Line 78: “described briefly here. and a” Comma instead of period
Line 91: “linear combination of the mean basis coefficients represent a mean function” I think it would be more accurate to say the combination of coefficients multiplied by their respective basis functions are the mean function.
Line 105: “functional shape is maintained perfectly” Maintained is unclear to me, maybe “perfectly consistent” or “change in unison”
Line 106: “out of phase” suggests a periodic signal to me, could this be rephrased? Alternatively the phrase could be deleted so the sentence reads “suggests that any deviation in …”
Line 109: “profiles, and their correlation” No comma here
Line 111: Instead of a “clear relationship”, could you describe what that relationship is, as is done in Lines 112-114?

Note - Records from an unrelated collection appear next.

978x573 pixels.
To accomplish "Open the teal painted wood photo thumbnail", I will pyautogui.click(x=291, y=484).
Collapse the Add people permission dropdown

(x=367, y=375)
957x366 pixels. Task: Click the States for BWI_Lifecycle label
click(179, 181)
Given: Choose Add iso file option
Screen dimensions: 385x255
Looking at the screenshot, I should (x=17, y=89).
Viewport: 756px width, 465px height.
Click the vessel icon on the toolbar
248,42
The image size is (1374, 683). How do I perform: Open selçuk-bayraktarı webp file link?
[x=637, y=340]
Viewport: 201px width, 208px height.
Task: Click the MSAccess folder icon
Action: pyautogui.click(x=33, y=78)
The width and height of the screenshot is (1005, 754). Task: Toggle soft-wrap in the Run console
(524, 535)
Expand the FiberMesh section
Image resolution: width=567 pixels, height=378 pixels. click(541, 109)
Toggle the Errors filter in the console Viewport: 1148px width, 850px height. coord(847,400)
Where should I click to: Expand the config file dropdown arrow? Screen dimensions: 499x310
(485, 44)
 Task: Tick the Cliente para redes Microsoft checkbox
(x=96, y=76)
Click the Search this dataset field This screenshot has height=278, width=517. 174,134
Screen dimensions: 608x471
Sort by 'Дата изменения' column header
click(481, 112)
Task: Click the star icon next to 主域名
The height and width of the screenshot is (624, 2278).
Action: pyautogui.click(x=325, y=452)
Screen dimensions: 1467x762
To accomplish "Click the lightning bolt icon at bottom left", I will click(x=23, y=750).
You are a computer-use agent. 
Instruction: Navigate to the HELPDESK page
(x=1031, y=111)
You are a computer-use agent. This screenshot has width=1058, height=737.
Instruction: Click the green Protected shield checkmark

Line 174: “20m and 230 m” Space between 20 and m
Line 182: Include comma before “and” in “(5906204, 5904021 and 6901585)”
Line 207: “expected given the variables are” Should this be “given that”?
Line 229: Some clarification on why this method does not “characterise relationships between functional variables” might be worthwhile. What is the distinction between functional data and functional variables? Is a functional variable the same as the indexing variable, like depth?
Line 262: “coefficient that accounts describes the dependence” Either “accounts for” or “describes”
Line 264: “floats respectively,” Comma after “floats”
Figure 3: Could the x-axis of the variables be aligned so that it is easier to compare the times when there are no profiles of oxygen?
Figure 6: Not necessary, but since the float trajectories are associated with a specific color in Fig 5, maybe there could be a colored box behind the float numbers in Fig 6 for each float. That way, at a quick glance, readers can see which float corresponds to which trajectory without having to compare the numbers.
Questions:
How appropriate would it be to compare correlations of variables that are truncated differently? For instance, in the CE09OSPM case, if the physical variables had relatively low rates of missing data outside of 40-400 m but the oxygen had high rates of missing data, could one perform FDA with a larger depth range for the physical variables and then truncate later for correlation with the oxygen? Or would that lead to conclusions that are not physically consistent since the depth ranges have changed?
Would it be helpful to use less basis functions on noisier data to avoid overfitting?